18 agosto 2014

Lo tuyo son manías, lo mío rituales


Las manías, como las flatulencias, sólo son soportables cuando son propias. Las ajenas molestan, sorprenden e incomodan. Por eso, no es de extrañar que todo ritual de otra persona parezca, en primera instancia, incomprensible. A esa circunstancia se suma el hecho de que es muy posible que las liturgias propias, más o menos rigurosas, nos pasen totalmente desapercibidas porque nos parecen comportamientos lógicos. Cuando me entré de que Franzen escribió The Corrections encerrándose cada día durante cuatro años en su estudio de Harlem con las persianas bajadas, las luces apagadas, un antifaz para dormir, tapones en los oídos y orejeras entendí por qué su obra es tan insoportable. Y mala. No sorprende que su siguiente novela se titulase Freedom, andaría muy necesitado de ella. Quizás para algunos es la encarnación del Zeitgeist de nuestro tiempo porque refleja la vida de quienes están enganchados a su teléfono: sin relación alguna con su entorno. Ensimismada e intrascendente. Idiotas con celular o con procesador de textos, qué más da. Quizás de haber escrito mirando la pantalla la novela hubiera estado lista en dos años. No habría sido mucho peor.
Yo estoy convencido de no exigir condiciones especiales para escribir. Lo he hecho en casa, sólo o acompañado, en cafés, aeropuertos o redacciones. Siempre que fueran textos circunstanciales, claro, académicos o periodísticos, porque las novelas las he escrito siempre cuando no tenía nada mejor que hacer. Lo más parecido a un ritual en que incurro, y sólo cuando tengo mi compu, es usar una plantilla formateada del procesador con la apariencia de un libro impreso. Las ochenta páginas del texto ocuparán ochenta páginas impresas. Salvo que en la editorial le hayan encargado la maqueta a uno de esos recién egresados de las escuelas de diseño que jamás han leído un libro y entregan engendros imposibles de leer.
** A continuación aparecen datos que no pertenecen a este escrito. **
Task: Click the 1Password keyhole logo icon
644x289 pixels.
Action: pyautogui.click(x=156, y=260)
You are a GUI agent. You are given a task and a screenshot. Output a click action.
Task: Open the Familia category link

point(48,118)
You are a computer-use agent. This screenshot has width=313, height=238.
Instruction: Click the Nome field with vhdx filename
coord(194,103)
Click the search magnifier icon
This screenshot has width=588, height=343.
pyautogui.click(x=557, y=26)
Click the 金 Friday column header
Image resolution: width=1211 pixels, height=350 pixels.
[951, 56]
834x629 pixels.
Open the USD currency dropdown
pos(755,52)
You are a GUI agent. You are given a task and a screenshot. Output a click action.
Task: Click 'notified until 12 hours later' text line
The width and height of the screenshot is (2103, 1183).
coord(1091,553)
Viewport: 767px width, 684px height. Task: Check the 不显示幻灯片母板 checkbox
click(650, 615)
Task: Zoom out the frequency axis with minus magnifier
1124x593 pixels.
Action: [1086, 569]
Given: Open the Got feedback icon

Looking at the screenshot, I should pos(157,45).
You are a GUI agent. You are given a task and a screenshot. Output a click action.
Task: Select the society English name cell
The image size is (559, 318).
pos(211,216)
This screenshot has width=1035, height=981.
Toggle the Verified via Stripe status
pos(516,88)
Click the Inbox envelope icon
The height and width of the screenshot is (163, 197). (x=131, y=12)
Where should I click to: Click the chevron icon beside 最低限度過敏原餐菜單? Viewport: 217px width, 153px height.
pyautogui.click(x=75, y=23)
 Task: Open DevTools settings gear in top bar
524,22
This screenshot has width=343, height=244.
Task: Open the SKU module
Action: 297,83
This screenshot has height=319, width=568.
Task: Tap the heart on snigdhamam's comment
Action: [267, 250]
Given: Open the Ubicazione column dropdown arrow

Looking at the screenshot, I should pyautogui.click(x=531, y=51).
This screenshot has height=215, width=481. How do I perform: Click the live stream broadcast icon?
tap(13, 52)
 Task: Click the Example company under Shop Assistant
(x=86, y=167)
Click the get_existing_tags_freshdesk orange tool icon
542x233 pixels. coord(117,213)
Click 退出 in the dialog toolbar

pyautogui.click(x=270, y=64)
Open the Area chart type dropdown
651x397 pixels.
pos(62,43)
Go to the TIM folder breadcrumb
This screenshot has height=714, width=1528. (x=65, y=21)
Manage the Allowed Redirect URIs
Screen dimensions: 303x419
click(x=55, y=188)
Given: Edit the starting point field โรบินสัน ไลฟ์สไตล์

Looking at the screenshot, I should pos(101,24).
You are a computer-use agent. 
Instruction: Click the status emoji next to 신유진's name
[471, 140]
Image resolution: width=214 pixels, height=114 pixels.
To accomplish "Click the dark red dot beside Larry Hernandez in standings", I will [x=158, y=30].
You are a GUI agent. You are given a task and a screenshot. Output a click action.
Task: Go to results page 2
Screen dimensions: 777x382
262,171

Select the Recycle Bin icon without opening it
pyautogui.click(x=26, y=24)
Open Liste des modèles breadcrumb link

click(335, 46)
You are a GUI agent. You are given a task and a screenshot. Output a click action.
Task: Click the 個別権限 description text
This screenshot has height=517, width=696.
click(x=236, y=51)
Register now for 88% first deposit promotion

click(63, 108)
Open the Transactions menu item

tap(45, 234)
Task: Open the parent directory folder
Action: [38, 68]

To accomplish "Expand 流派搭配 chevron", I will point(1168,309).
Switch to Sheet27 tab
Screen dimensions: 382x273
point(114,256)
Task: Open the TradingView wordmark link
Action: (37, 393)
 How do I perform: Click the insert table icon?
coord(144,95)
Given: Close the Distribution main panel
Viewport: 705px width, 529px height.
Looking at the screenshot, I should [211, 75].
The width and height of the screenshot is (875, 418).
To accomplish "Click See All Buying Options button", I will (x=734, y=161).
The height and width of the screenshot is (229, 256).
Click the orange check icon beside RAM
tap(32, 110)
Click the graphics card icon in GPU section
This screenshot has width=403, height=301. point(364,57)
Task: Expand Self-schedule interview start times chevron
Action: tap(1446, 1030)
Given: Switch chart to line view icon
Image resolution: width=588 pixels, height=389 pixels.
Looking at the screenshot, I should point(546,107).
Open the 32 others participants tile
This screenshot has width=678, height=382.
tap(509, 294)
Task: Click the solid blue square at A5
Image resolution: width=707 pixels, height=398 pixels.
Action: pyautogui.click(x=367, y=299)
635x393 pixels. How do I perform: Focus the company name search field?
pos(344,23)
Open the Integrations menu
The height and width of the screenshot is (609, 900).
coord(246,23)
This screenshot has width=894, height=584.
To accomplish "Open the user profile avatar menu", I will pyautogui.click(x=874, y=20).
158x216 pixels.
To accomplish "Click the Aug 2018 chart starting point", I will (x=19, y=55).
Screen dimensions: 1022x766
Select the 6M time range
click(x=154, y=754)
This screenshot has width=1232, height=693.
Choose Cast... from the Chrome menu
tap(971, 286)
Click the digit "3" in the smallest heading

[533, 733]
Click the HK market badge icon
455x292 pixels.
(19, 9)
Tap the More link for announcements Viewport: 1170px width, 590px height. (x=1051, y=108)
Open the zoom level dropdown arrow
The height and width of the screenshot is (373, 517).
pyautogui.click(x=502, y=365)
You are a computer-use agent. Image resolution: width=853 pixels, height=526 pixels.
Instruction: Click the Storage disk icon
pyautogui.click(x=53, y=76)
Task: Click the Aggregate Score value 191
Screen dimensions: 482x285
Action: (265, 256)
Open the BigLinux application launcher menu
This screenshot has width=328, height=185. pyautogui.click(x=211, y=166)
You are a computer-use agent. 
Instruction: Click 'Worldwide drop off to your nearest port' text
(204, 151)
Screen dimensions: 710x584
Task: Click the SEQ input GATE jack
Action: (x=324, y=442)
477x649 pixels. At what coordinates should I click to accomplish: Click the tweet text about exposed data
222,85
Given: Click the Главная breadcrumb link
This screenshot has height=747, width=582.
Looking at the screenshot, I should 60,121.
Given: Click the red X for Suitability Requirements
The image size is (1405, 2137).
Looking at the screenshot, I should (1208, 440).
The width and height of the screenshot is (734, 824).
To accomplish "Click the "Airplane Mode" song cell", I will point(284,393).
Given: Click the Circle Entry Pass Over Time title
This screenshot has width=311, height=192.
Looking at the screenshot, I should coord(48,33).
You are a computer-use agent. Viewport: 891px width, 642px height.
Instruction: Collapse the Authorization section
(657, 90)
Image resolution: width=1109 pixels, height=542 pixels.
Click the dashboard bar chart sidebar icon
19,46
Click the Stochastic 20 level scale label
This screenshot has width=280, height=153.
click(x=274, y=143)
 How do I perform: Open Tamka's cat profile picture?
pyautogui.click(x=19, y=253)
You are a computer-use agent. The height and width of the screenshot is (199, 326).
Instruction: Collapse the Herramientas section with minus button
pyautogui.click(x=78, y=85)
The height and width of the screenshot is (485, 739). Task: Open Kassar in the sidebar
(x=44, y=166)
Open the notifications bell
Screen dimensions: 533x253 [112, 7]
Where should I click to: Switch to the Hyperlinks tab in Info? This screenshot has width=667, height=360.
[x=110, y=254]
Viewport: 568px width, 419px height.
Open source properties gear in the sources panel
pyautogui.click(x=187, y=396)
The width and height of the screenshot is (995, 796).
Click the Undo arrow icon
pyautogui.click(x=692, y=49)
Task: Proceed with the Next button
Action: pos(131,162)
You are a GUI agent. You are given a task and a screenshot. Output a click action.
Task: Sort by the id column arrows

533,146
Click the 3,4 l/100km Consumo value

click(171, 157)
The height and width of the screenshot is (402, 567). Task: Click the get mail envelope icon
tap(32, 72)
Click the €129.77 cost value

Manías leves, soportables. Nada como lo de Capote, que escribía tumbado dos borradores a mano que más tarde mecanografiaba en la misma cama apoyando la máquina de escribir sobre sus rodillas, teniendo siempre la precaución de no comenzar ni terminar texto alguno en viernes —¿por qué no dejar de trabajar los viernes, me he preguntado siempre?— y que jamás podía ver más de tres colillas en ningún cenicero, lo que lo obligaba a frecuentes interrupciones para vaciarlos… Tal vez todo ese comportamiento no tenga misterio alguno para un estudiante de primer curso de Psicología. A mí, sencillamente, me parece un milagro que, así, lograra piezas tan perfectas y turbadoras. O quizás tanto obstáculo decante el estilo. Quién sabe.